コナンとは、光彦達には分からないような言葉で何かを話し、二人で秘密を共有しているように見えた。二人は同じ世界で生きていた。コナンを見つめている時だけ、哀は息苦しさから解放されるような目をしていて、光彦はいつしかそんな哀を視線で追いかけるようになっていた。
一度気になったら頭から離れない。何をするときでも哀の事が頭をよぎり、哀の言葉が気になり、哀がコナンと話している内容さえ気になった。
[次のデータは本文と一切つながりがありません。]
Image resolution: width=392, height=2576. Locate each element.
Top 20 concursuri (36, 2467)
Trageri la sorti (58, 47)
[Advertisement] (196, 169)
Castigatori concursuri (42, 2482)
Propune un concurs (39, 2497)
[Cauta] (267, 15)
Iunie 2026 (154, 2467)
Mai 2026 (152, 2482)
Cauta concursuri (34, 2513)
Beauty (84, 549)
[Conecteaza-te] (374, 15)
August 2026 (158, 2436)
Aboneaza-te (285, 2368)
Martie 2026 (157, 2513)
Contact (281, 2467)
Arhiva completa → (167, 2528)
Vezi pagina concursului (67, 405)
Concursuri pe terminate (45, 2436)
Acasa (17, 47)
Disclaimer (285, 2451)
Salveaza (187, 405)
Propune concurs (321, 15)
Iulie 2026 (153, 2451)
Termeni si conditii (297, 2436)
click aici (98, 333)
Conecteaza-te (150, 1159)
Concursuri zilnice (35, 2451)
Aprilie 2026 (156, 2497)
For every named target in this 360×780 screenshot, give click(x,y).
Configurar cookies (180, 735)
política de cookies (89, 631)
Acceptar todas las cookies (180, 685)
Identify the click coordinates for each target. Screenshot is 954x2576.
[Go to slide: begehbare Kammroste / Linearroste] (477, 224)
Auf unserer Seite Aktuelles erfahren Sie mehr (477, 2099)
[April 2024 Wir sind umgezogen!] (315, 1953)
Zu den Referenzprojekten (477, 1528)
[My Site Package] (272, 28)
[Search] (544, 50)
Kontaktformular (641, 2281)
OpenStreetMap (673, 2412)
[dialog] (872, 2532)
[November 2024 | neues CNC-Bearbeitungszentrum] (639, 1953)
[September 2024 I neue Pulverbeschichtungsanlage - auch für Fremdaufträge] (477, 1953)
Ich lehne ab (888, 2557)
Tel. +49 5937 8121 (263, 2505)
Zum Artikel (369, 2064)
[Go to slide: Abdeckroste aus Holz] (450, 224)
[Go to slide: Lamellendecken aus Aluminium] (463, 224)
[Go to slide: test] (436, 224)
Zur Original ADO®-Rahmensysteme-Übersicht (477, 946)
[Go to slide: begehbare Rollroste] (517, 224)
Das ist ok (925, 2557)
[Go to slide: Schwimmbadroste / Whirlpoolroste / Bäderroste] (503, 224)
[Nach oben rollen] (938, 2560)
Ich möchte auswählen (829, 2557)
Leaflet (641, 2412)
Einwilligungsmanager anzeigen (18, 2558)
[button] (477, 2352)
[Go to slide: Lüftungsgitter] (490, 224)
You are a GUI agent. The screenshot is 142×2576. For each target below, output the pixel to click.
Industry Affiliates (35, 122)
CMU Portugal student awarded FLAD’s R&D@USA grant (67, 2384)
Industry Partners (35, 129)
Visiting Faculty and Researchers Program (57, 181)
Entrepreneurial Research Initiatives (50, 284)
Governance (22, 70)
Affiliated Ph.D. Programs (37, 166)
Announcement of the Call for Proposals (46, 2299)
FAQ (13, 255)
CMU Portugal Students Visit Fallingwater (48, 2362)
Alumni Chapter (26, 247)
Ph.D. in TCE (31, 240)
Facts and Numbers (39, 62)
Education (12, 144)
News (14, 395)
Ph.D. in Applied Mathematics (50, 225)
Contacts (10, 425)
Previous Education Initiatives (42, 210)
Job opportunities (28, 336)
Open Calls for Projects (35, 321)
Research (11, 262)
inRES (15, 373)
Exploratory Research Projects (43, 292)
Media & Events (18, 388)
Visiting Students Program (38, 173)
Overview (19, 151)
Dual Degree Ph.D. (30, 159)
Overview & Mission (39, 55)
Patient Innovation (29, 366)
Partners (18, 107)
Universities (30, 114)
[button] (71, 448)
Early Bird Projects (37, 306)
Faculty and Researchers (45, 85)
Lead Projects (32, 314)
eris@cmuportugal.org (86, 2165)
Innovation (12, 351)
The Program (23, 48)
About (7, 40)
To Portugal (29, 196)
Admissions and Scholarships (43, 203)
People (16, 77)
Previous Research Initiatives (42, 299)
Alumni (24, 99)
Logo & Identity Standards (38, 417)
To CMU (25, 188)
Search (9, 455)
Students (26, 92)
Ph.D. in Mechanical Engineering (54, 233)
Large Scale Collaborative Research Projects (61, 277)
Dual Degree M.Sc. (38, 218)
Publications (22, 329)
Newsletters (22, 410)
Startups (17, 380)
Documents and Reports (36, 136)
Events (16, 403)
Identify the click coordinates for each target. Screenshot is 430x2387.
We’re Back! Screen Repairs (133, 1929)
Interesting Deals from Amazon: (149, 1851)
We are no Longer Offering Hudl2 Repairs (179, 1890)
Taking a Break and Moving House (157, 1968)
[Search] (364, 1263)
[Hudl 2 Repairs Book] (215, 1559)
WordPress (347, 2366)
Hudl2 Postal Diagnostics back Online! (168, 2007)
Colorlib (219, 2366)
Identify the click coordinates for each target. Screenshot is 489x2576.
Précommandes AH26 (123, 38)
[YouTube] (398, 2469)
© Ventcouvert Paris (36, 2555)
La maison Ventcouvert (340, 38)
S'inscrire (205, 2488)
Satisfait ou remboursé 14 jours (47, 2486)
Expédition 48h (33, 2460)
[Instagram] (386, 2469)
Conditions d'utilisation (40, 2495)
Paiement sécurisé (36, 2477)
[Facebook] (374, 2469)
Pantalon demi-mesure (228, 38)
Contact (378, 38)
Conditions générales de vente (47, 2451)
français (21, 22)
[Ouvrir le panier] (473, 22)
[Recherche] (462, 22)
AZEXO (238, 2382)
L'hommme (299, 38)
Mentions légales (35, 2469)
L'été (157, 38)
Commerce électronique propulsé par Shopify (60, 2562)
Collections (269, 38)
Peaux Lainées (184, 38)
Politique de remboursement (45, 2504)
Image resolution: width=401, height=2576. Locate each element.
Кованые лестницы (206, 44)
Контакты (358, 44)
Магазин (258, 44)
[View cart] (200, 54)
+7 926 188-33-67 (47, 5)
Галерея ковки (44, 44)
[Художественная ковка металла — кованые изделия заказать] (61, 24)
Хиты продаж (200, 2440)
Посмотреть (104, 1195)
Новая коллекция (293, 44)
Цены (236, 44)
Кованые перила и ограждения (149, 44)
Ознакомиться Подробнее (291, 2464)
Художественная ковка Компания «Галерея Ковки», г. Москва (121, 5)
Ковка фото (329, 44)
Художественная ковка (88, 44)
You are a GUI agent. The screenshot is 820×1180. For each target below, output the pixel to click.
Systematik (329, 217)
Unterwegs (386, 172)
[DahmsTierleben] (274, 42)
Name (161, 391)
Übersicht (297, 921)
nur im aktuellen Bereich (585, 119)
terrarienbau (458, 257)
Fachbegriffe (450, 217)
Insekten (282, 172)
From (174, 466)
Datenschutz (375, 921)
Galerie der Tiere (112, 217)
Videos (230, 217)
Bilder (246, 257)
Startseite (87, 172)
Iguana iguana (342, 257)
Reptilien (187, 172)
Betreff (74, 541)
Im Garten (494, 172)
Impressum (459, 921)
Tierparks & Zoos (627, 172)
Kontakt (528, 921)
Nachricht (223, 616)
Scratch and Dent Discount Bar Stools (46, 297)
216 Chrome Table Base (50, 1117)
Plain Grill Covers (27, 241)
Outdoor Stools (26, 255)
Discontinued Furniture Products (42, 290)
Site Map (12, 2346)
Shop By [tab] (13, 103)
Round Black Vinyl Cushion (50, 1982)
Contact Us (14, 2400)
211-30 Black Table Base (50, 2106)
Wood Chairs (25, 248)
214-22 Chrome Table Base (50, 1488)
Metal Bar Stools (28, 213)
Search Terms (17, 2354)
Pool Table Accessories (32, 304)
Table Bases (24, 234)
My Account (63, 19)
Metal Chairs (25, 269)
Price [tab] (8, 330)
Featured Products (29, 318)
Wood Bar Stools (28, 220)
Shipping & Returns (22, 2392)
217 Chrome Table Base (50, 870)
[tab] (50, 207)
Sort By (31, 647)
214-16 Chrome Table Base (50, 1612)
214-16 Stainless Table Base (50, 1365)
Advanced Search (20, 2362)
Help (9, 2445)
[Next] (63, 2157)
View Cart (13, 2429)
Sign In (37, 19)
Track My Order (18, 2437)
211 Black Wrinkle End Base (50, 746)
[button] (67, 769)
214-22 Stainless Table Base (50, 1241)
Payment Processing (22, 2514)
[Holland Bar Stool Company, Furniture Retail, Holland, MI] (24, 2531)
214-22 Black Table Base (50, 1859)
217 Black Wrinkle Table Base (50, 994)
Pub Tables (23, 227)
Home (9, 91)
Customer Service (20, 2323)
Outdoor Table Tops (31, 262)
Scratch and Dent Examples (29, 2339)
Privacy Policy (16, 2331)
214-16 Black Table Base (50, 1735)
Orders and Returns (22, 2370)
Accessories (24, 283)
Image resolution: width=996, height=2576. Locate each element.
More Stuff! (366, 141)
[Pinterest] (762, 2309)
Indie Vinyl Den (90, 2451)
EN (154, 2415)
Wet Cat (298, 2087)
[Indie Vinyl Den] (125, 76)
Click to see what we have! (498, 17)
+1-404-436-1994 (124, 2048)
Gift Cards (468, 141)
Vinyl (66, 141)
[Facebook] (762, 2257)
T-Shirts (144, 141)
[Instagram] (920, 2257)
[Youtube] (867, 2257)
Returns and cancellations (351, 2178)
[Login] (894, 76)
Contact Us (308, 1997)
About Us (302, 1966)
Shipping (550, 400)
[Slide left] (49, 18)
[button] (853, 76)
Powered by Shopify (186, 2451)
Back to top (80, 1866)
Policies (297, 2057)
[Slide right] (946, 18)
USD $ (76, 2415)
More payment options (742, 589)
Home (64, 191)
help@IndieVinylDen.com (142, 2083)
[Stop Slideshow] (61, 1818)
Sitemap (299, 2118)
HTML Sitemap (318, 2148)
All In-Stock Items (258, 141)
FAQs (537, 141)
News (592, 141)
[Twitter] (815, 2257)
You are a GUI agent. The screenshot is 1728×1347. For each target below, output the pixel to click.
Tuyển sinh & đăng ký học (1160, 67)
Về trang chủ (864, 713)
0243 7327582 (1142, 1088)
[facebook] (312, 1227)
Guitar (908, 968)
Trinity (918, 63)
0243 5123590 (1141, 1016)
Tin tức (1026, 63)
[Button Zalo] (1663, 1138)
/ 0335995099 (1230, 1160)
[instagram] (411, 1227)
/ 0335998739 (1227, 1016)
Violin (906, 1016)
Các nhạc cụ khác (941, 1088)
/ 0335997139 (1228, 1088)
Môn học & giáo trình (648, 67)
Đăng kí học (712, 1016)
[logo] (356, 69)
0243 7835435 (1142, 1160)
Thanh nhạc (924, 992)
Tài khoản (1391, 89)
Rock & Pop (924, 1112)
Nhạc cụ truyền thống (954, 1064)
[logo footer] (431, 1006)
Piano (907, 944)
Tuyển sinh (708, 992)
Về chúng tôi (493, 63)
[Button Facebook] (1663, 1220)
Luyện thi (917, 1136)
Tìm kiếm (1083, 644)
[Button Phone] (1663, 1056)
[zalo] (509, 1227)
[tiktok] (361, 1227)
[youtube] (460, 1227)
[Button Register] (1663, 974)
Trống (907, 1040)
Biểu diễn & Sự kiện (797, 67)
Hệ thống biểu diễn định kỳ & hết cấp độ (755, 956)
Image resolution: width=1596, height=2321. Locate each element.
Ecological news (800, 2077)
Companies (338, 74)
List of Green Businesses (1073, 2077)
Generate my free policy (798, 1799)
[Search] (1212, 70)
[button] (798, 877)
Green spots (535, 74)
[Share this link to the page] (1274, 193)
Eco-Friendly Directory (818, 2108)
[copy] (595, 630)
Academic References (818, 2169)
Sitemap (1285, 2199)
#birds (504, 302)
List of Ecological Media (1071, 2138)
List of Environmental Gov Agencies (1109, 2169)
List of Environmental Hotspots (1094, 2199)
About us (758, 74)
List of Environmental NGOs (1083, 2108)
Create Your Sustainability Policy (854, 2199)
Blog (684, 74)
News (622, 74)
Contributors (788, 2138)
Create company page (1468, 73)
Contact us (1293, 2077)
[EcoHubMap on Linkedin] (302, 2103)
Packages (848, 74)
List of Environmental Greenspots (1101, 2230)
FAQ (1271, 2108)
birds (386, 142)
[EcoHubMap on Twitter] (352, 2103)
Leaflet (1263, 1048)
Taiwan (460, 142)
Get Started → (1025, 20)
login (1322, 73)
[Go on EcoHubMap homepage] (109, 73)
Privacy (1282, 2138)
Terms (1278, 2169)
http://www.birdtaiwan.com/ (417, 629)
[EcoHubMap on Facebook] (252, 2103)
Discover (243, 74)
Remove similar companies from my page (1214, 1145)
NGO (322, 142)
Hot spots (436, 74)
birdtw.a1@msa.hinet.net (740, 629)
自分には踏み込める世界であるはずがなかったのに。
「僕は……、灰原さんの友達でもあるので、一方的に灰原さんを責められないです」
「そっか。そうだよな…。悪かったよ、変な言い方をして」
「いえ、僕から灰原さんの話をしたので…」
どんな形であろうと岡田が哀を覚えていた事に、光彦は安堵していた。
哀が忽然と姿を消してからもうすぐ五年になる。もしかしたら彼女は妖精か何かで、実在しない人物なのかすら疑っていた。あの淡くも切なかった恋が妄想だったら、なおさらいたたまれない。
子供なりの恋だった。理不尽さを知り、努力しても手に入れられないものの存在を知った、恋だった。